Core Innovation Capital's Quest To Find Finance Innovation, With Arjan Schutte

Story by Benjamin F. Kuo


Los Angeles has recently become the hotbed for financial startups--from Green Dot, to Blackline Systems, to Wallaby and ZestCash. That increase in startups has not gone un-noticed. Thanks to that activity, a new, venture investor has moved into town, Core Innovation Capital ( , to specifically take advantage of those opportunities. We spoke with Arjan Shutte about the investment firm and its interest in financial startups, and why it moved from New York.

How did you end up in Los Angeles?

Arjan Schutte: Our fund has a big mission, to invest in financial technology for the emerging middle class. We started in Chicago, ten years ago, when I started a think tank that focuses on the, the Center for Financial Services and Innovation. I then moved to New York, where I set up the fund. However, although New York may be the financial capital of the world it is a little out in the weeds. We wanted to come to California, and Los Angeles in particular, where the consumer is around, and we're close to the end users that we're interested in, and also where there is an exciting, emerging, and under-served tech community. Lots of people think of Los Angeles as a media center, for obvious reasons--but, we knew before we came, there is also a lot of exciting, financial technology going on here. Since coming here, we're actually really excited about how many exciting financial technology startups we have run across, which is a lot more than we originally thought.

Tell us about Core Capital and the types of investments you make?

Arjan Schutte: The consumer segment we care about is the underbanked, nontraditional customers. Basically, there are one in four Americans who are less likely a bank, and more likely to use check cashing. You'd be surprised how big this is. There are 80 million Americans in this emerging class, who are unbanked and underbanked. To give you a feel of the scale of that, those 80 million Americans make up about a trillion dollars in income, and they spent about $80 billion last year on fees and interest with financial services alone, mostly for basic, financial services. We're very excited about investments in this space, because, not only do we want to make money, but we also want to be transformational to people's lives. We want to give them better financial tools, help them save more money of that not much money they do have, and become upwardly mobile. We want to both make an excellent financial return for our investors, as well as make a meaningful, scalable, positive impact on consumer's lives.

How big is the fund?

Arjan Schutte: We're a small fund, $50 million dollars, and our investors are mostly Blue Chip institutional investors. Our investors include Goldman Sachs, another top tier investment bank, one of the top five retail banks in the country, and a publicly traded consumer finance company, plus a AAA-rated pension fund. We're really proud that we have such a high caliber of institutional investors involved in our strategy.

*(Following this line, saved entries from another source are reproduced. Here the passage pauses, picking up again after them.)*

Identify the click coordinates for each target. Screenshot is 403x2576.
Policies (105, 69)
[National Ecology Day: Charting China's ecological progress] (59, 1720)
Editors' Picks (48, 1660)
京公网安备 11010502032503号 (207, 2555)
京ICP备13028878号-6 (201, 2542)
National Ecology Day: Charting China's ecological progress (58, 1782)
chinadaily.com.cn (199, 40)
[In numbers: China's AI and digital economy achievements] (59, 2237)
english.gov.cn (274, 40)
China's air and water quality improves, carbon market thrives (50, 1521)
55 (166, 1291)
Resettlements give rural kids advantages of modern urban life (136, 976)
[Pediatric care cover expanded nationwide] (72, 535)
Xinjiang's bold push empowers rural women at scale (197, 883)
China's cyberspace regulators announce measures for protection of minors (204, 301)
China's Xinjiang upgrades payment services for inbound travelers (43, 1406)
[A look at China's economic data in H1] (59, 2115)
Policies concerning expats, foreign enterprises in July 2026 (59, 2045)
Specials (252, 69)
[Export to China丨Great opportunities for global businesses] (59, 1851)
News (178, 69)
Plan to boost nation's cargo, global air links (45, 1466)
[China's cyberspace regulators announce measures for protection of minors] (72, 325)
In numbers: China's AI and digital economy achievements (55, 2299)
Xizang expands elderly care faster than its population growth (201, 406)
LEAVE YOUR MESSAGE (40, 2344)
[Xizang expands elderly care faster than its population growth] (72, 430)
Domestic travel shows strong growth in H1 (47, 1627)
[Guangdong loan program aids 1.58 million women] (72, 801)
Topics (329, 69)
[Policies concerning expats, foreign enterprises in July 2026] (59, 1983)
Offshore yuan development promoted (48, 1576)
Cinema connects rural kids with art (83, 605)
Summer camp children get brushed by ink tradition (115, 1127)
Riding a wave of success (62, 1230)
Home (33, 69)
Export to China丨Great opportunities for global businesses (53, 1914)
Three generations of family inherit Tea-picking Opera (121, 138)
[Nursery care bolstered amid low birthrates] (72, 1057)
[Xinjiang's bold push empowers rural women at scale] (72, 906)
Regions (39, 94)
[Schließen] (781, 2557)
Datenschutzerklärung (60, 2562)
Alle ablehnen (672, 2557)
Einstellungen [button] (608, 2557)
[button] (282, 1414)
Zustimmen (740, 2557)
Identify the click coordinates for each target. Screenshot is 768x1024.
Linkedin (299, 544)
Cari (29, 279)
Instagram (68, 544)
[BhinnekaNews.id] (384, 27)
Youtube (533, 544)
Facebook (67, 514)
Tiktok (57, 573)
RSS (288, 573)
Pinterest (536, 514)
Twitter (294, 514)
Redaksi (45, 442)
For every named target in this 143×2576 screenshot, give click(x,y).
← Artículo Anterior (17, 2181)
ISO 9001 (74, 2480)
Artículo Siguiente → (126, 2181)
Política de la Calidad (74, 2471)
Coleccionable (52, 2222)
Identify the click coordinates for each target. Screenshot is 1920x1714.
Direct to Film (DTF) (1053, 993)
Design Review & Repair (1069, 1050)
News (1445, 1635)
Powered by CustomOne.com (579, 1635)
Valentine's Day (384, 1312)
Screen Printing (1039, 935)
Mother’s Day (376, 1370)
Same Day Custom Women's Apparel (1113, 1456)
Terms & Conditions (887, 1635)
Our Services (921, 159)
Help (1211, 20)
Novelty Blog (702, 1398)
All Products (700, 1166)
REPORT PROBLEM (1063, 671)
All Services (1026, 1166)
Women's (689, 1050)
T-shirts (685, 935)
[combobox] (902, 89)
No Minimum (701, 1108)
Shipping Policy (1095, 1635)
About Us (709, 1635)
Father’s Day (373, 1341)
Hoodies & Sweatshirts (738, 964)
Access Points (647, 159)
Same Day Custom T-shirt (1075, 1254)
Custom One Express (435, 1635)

What kind of companies are most interesting to you right now?

Arjan Schutte: Only financial technology companies that address the emerging middle class, the under- and un-banked. Within that, we're looking at things like consumer financial products, payment products, better ways to cash checks, ways to pay a bill. Those might be credit products, better alternatives to payday loans, risk management tools, processing platforms for new kinds of payments, and currency that might decrease friction and interchange fees. We're both interested in companies that are directly consumer facing, as well as companies who are more back office. The Los Angeles examples which you might know about, though not in our portfolio, is Green Dot. They're a well known success story which exactly serves our consumer market. On the credit space, you might look at a company here like Zestcash, which of course is in the business of providing dramatically better and smarter risk management solutions for payday lending. Neither of those companies are in our portfolio, but those are definitely the kinds of businesses we're interested in.

When did you realize there were companies like this here?

Arjan Schutte: I've been investing in this space since 2005, and consistently, fifty percent of our dealflow is from California. There is, of course, a significant percentage from the Bay Area. Being in Los Angeles actually gets us closer to the Bay Area than we were in New York. However, we were really excited by the amount of talent and ideas that are in Los Angeles. As I mentioned, we've been surprise of how many more companies are here than we thought in this space. We've been putting together a list of those companies in our community. Before we came, it was twenty companies. It's now well over seventy. That's been a real pleasant surprise.

What are you looking for in a founder, company?

Arjan Schutte: We invest in successful serial entrepreneurs, more often than not. We definitely are looking for people who have a philosophical alignment with us. We have a very particular point of view. We're not just looking to make money, and we're not just looking to do good. We're looking to do both. There are two types of companies that tend to walk in our door, missionaries, and mercenaries. Missionaries want to do good things to help the poor. I don't fault their intentions, but they typically can't build a business. Mercenaries are looking for opportunities to make money, but don't care about the end users. We're looking for visionaries. They take an ethical approach to creating long-term value in a consumer's life, and they also are great company builders. We're looking for philosophical alignment for our CEOs.

How active do you think you'll be, in terms of number of investments?

Arjan Schutte: We're a small fund, so we average about two to three deals a year. As it turns out, we're actually closing two deals this week. One is in Los Angeles, and it's the first investment we've made that, as a board member, I will be able to drive to. However, we'll continue to be a national fund.